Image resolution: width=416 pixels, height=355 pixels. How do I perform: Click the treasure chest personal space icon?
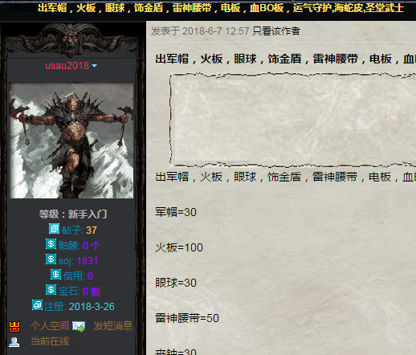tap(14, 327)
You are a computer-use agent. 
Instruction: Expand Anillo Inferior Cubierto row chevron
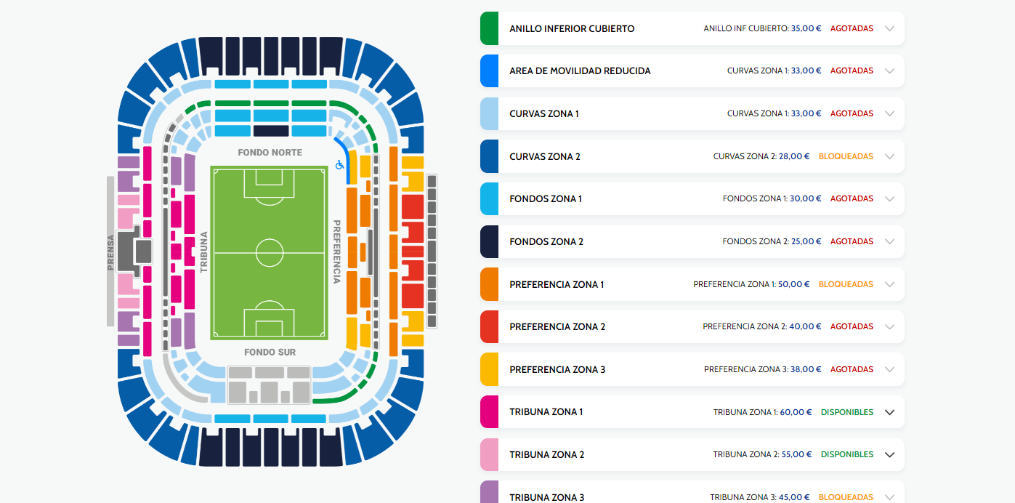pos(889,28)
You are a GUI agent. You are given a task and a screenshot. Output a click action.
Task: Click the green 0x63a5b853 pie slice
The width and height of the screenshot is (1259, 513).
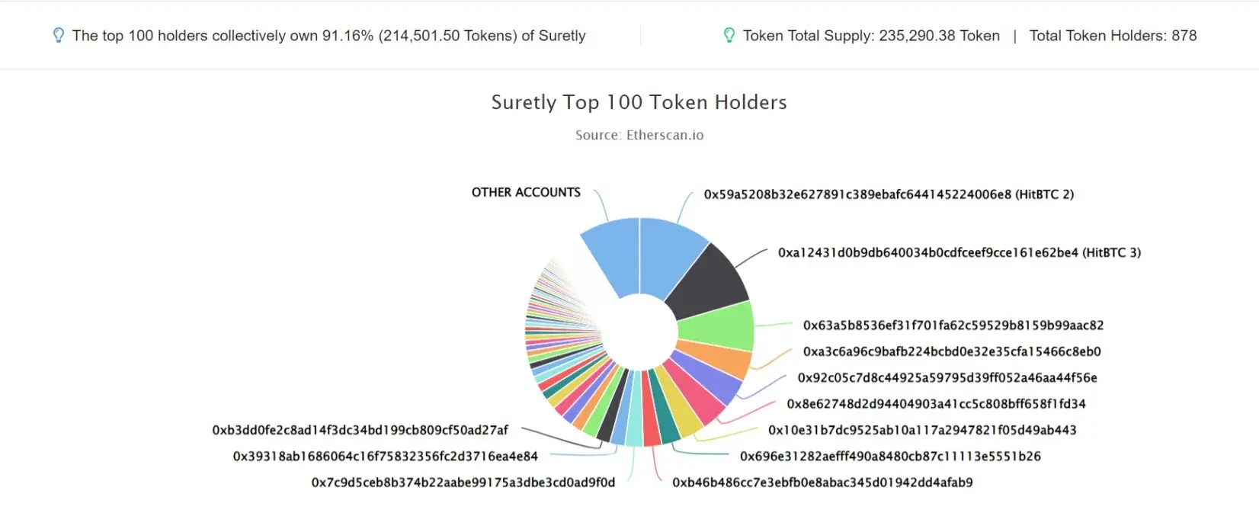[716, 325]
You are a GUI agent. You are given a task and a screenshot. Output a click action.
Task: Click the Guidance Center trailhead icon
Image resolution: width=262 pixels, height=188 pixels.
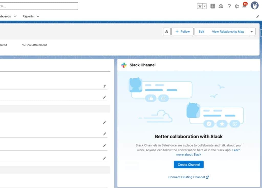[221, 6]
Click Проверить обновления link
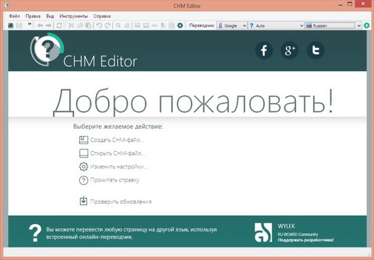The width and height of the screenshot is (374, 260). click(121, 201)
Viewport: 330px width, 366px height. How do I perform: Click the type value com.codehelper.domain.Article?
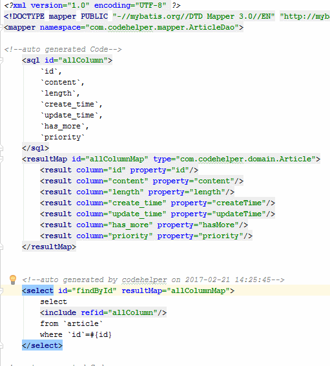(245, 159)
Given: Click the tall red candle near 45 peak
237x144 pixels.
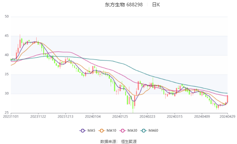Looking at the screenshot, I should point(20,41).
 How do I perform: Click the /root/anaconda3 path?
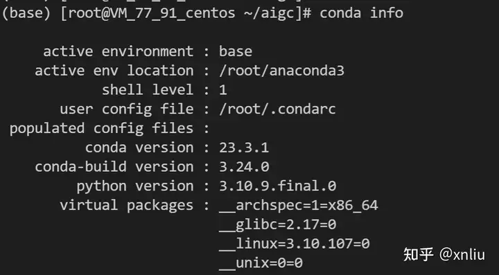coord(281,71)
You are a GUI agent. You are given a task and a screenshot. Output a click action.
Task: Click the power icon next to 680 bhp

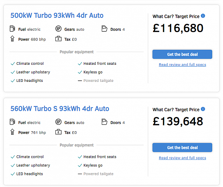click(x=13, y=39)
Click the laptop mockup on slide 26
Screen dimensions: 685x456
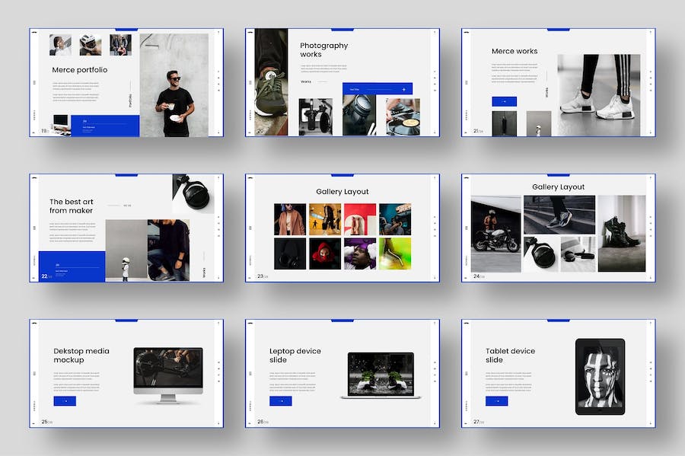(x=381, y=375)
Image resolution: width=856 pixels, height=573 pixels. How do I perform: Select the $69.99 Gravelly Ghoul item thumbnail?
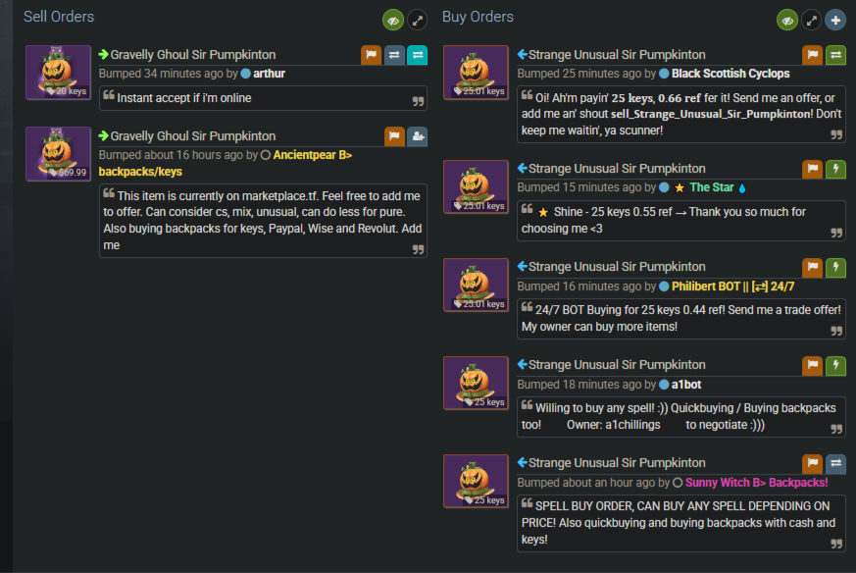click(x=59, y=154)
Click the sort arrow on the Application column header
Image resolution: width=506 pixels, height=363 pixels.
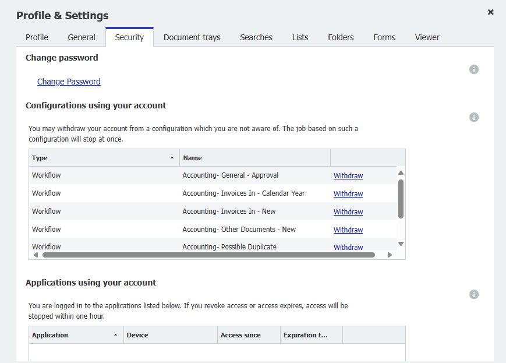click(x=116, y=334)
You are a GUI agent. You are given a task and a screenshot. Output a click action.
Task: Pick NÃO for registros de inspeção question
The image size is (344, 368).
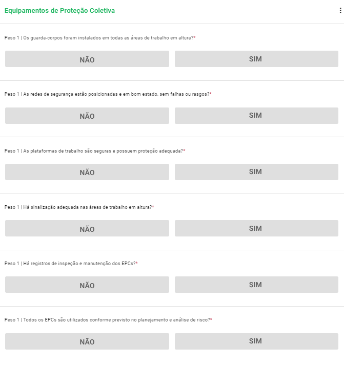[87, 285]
* * *
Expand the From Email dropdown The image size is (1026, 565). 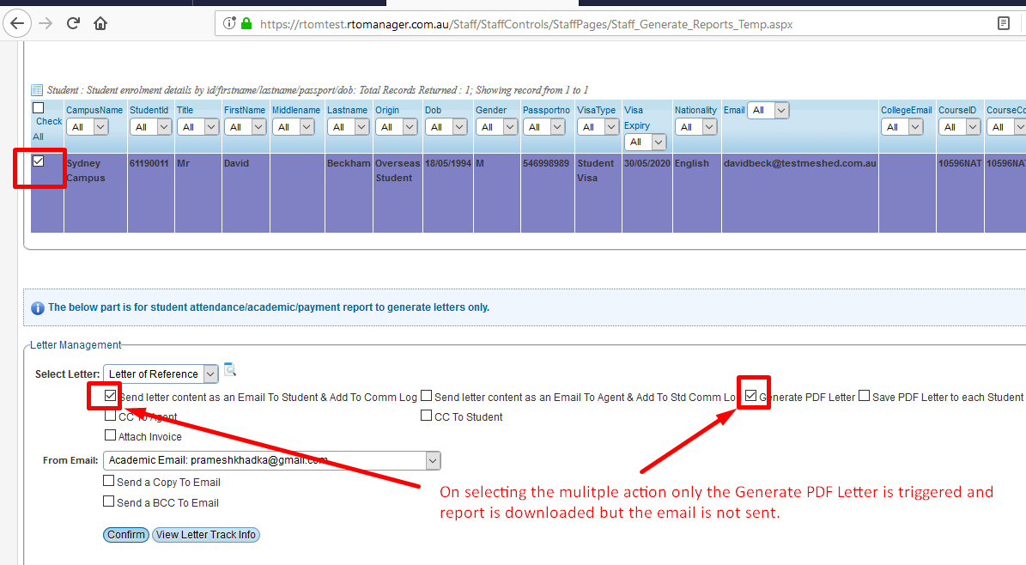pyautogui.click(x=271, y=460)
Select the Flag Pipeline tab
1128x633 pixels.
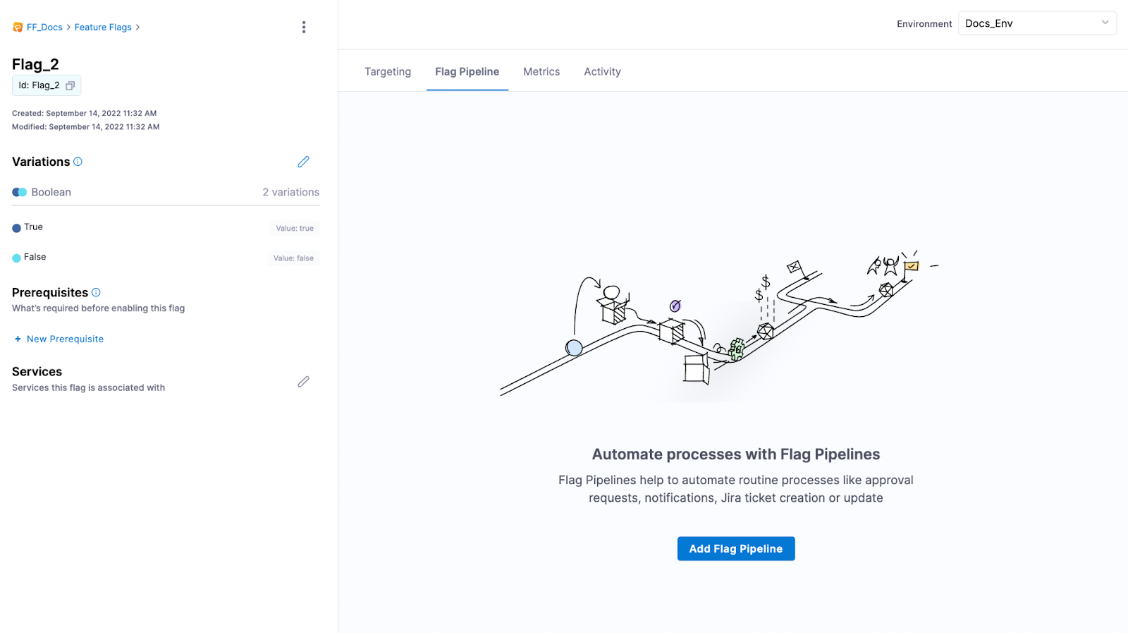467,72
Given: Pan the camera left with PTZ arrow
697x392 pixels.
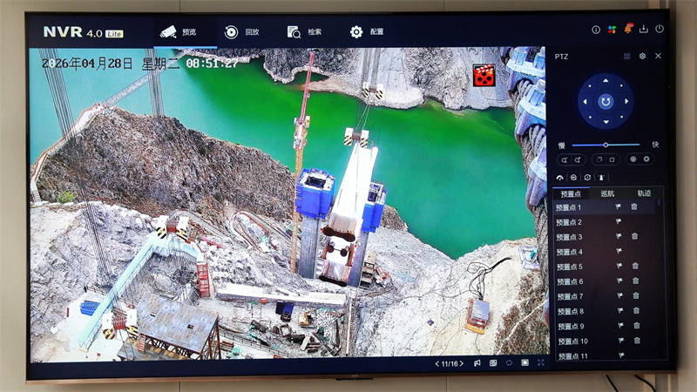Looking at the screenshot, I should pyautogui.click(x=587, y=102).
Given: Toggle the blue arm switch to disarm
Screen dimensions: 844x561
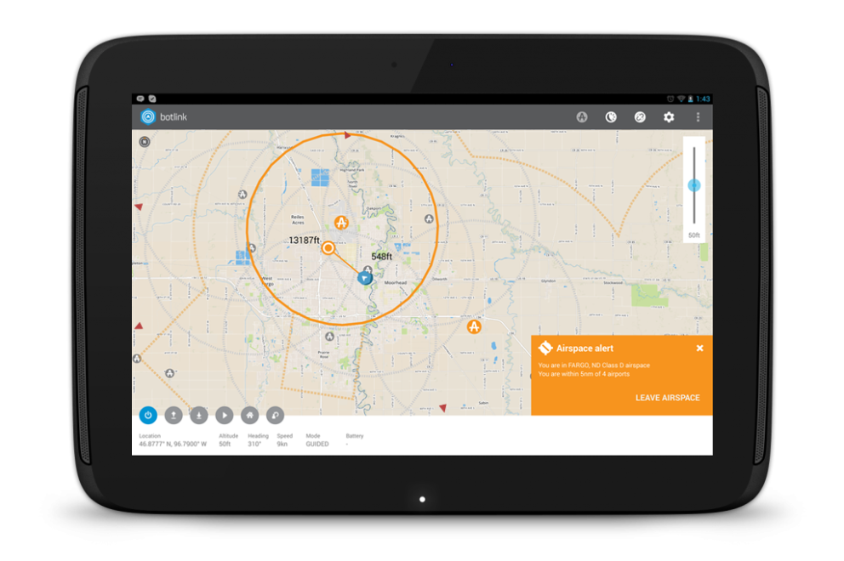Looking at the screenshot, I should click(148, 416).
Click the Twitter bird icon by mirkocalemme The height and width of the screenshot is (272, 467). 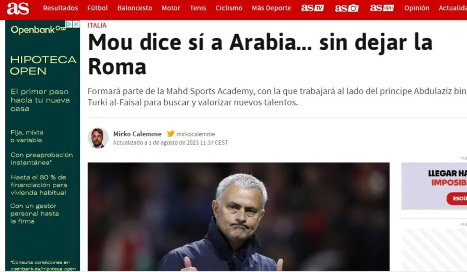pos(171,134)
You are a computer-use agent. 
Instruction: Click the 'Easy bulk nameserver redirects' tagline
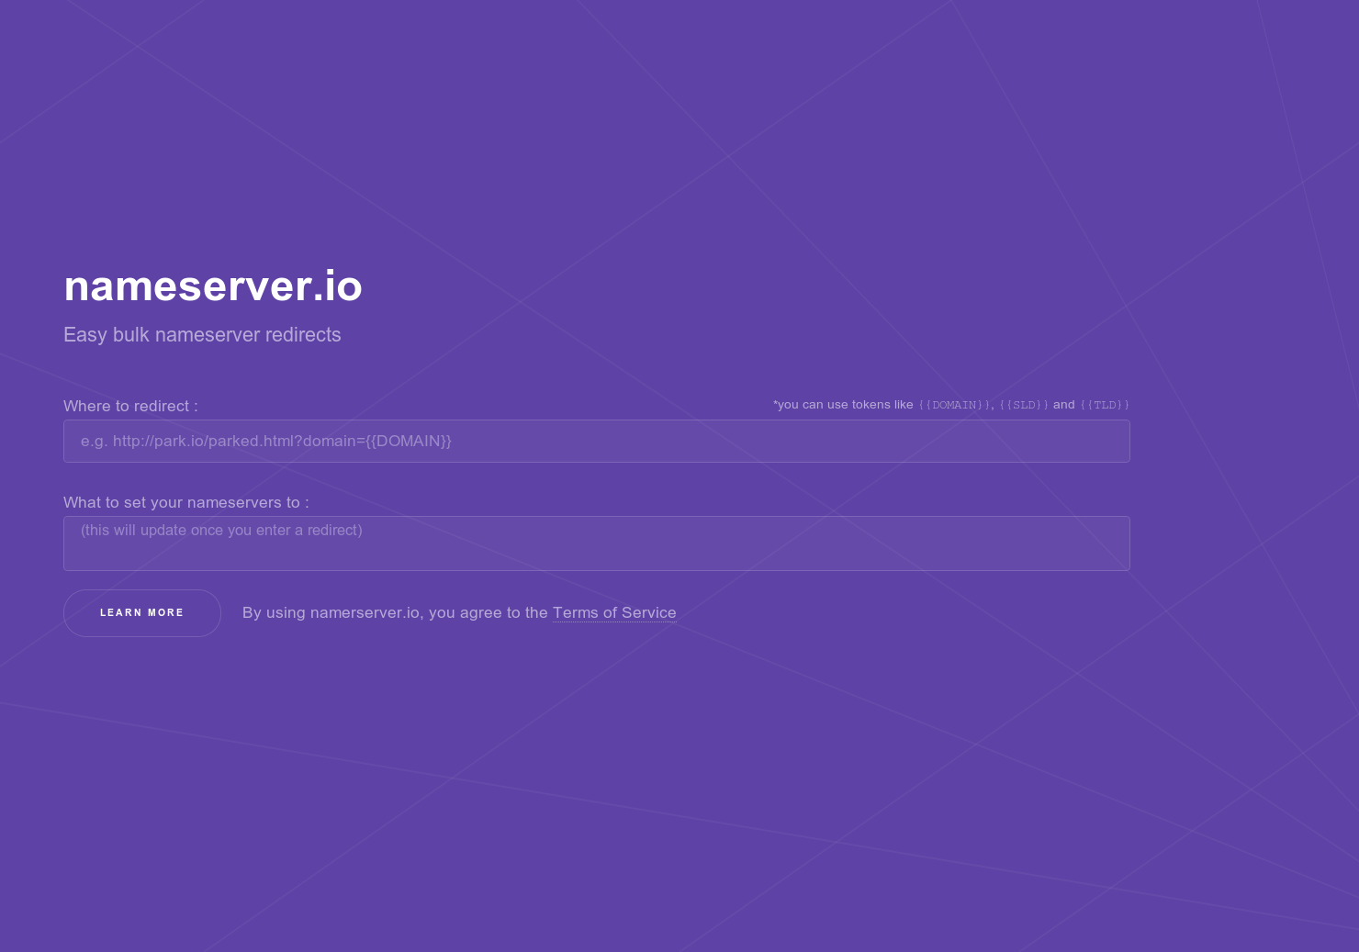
---
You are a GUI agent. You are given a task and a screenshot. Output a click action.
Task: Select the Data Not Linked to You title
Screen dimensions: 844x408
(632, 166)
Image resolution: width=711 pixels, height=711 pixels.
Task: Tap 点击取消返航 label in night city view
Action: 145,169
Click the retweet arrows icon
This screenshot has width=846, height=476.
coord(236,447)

EXERCISE: Nothing but the lines from the one with "Task: Click the green 0x63a5b853 pie slice" to the one with "Task: Click the Guidance" above, both included, should be transcribed, exactly and without pictures.

PROBLEM SOLUTION:
Task: Click the green 0x63a5b853 pie slice
The width and height of the screenshot is (1259, 513).
[716, 325]
You are a GUI agent. You are given a task and a screenshot. Output a click action.
Task: Click the Guidance Center trailhead icon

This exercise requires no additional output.